RFR: 8325163: Enable -Wpedantic on clang
Kim Barrett
kim.barrett at oracle.com
Mon Feb 5 15:30:02 UTC 2024
> On Feb 5, 2024, at 4:31 AM, Magnus Ihse Bursie <ihse at openjdk.org> wrote:
>
> On Mon, 5 Feb 2024 03:21:35 GMT, Kim Barrett <kbarrett at openjdk.org> wrote:
>
>>> Inspired by (the later backed-out) [JDK-8296115](https://bugs.openjdk.org/browse/JDK-8296115), I propose to enable `-Wpedantic` for clang. This has already found some irregularities in the code, like mistakenly using `#import` instead of `#include`. In this patch, I disable warnings for these individual buggy or badly written files, but I intend to post follow-up issues on the respective teams to have them properly fixed.
>>>
>>> Unfortunately, it is not possible to enable `-Wpedantic` on gcc, since individual warnings in `-Wpedantic` cannot be disabled. This means that code like this:
>>>
>>>
>>> #define DEBUG_ONLY(code) code;
>>>
>>> DEBUG_ONLY(foo());
>>>
>>>
>>> will result in a `; ;`. This breaks the C standard, but is benign, and we use it all over the place. On clang, we can ignore this by `-Wno-extra-semi`, but this is not available on gcc.
>>
>>> Inspired by (the later backed-out) [JDK-8296115](https://bugs.openjdk.org/browse/JDK-8296115), I propose to enable `-Wpedantic` for clang. This has already found some irregularities in the code, like mistakenly using `#import` instead of `#include`. In this patch, I disable warnings for these individual buggy or badly written files, but I intend to post follow-up issues on the respective teams to have them properly fixed.
>>
>> Rather than first turning on pedantic warnings and then (maybe) going back and perhaps fixing things, I'd really prefer
>> things be done in the other order. (That's how I handled the recent `-Wparentheses` changes, for example.)
>
> @kimbarrett
>> Rather than first turning on pedantic warnings and then (maybe) going back and perhaps fixing things, I'd really prefer
> things be done in the other order.
>
> I hear what you are saying, but I respectfully disagree. If we do things in the order you suggest, the global flag cannot be turned on until all component teams have fixed their source code. That essentially makes the most overworked group putting an effective veto to this change (when your workload is too high, fixing warnings is not on top of your priority.) In contrast, if the global warning can be turned on now, it will have a positive effect on all new and modified code from now on. And the teams can work on their individual warnings, and remove them in their own time.
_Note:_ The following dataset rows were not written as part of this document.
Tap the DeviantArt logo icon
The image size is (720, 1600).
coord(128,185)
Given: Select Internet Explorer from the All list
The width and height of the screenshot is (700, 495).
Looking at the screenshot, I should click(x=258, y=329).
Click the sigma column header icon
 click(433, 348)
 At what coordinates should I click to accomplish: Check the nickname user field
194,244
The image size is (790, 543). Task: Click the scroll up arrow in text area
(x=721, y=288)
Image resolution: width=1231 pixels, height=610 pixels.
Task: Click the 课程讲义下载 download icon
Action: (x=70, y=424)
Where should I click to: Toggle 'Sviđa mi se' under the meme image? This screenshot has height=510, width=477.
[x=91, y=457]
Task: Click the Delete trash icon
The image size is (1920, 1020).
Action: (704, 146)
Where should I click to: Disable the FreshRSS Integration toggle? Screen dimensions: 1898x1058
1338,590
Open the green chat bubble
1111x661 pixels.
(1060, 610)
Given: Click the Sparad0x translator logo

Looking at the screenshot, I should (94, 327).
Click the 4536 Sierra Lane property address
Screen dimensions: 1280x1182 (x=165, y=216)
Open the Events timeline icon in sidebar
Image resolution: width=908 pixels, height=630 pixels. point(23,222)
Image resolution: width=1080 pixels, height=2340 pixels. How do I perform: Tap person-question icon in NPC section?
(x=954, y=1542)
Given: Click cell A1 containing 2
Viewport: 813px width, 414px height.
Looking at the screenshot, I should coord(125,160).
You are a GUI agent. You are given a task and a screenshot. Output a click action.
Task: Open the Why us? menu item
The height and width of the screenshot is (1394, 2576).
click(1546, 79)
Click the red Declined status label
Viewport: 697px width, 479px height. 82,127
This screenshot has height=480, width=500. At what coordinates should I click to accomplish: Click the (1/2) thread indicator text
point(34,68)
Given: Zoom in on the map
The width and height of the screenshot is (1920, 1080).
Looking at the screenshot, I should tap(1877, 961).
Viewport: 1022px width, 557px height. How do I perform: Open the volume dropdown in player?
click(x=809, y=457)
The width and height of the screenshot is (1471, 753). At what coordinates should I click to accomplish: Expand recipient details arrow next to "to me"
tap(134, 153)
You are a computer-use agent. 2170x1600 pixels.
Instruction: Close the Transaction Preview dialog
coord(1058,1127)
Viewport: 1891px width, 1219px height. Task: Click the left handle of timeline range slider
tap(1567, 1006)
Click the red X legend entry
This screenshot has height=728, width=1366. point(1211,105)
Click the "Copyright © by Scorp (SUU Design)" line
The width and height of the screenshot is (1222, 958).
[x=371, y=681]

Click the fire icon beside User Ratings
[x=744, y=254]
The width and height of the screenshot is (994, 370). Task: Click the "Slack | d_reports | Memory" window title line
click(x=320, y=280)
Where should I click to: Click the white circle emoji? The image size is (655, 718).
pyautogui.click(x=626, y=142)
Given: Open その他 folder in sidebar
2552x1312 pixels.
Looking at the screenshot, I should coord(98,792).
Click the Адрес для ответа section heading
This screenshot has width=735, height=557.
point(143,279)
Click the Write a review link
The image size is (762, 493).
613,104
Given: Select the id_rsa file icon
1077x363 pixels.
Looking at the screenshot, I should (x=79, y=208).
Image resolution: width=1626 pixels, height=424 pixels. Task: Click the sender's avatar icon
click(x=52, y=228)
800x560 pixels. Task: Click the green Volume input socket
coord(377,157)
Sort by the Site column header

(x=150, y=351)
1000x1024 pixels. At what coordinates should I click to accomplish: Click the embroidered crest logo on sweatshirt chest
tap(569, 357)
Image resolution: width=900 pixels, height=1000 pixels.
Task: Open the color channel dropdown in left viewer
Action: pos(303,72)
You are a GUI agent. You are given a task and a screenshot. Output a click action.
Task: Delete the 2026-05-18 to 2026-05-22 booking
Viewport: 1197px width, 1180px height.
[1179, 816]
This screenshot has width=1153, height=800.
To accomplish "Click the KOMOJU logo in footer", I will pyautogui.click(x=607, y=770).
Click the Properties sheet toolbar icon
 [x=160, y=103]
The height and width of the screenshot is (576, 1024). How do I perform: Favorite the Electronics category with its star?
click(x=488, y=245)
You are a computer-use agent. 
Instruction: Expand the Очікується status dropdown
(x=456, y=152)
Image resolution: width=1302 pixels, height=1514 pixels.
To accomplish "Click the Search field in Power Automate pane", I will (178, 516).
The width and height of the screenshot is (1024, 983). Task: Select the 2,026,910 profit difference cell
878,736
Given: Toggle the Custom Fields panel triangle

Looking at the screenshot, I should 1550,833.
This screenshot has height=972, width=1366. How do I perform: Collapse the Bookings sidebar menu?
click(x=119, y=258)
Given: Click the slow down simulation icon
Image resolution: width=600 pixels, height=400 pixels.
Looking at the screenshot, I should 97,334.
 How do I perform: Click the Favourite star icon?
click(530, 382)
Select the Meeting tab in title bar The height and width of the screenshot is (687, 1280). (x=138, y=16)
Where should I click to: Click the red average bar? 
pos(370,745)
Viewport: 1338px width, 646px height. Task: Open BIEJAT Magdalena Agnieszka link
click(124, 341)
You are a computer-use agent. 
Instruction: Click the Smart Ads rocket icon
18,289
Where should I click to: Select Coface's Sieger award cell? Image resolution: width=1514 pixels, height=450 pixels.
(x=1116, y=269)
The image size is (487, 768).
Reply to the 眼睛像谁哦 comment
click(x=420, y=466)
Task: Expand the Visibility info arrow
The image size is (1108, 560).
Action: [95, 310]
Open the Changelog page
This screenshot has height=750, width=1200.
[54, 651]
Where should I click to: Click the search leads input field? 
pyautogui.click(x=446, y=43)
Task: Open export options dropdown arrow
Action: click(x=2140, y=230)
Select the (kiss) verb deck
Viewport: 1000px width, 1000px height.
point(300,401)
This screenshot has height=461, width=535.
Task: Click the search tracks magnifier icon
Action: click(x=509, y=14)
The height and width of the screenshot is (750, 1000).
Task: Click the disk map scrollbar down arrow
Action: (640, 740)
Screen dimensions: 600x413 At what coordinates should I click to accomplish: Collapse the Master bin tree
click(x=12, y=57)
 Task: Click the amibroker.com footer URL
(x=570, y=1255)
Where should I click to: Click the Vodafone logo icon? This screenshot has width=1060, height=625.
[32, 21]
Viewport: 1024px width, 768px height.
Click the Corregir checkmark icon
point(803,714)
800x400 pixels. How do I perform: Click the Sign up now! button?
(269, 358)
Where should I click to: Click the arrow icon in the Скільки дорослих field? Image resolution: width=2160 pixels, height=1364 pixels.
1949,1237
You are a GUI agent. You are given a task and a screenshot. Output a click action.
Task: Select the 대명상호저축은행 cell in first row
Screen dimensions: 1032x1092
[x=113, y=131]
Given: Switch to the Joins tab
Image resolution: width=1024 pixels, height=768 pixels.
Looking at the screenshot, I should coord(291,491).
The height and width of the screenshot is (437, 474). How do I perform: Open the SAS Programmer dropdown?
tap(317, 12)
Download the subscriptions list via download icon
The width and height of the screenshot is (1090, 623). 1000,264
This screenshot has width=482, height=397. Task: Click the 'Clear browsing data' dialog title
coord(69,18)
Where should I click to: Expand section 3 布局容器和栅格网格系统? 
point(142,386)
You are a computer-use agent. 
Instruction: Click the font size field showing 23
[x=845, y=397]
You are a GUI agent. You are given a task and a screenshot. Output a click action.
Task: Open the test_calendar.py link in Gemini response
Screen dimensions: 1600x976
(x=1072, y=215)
Without knowing what the actual warnings are that are being triggered and then
suppressed, I can't even begin to evaluate this change. Not all warnings are
good and useful. Sometimes the avoidance effort is really not worth the
benefit. Sometimes there is a future change to the Standard that is already
supported as an extension. Sometimes there is a widely supported extension
that has perhaps just not yet made it into the Standard. Sometimes
platform-specific code uses platform-specific extensions. And so on.
Enabling -Wpedantic requires an evaluation of the costs and benefits and a
decision that there's a good tradeoff there. So far, this PR doesn't do that.
Fixing the warnings first, or at least having the relevant bug reports, would
provide that information.
> This is the same method I used for turning on -Wall and -Wextra. Some teams are very eager to fix warnings, and others still have almost all their "DISABLED_WARNINGS" left several years later. (I will not mention any names; you both know who you are ;-)). If I had followed the route you suggest, we would not have -Wall -Wextra on all source code (sans a few, marked files) now.
For -Wparentheses I took the opposite approach and fixed all occurrences
(finding and fixing a couple of bugs in the process) before enabling them.
We've also been approaching -Wconversion from that direction. I think the
enabled but then suppressed warnings has led to an out-of-sight out-of-mind
situation for the suppressed warnings.
I was not particularly happy with adding -Wextra, for example, because I think
some of the warnings it triggers are questionable. You and I went through a
very similar discussion for enabling that option for HotSpot. Right now I
don't even have the information needed for such a discussion.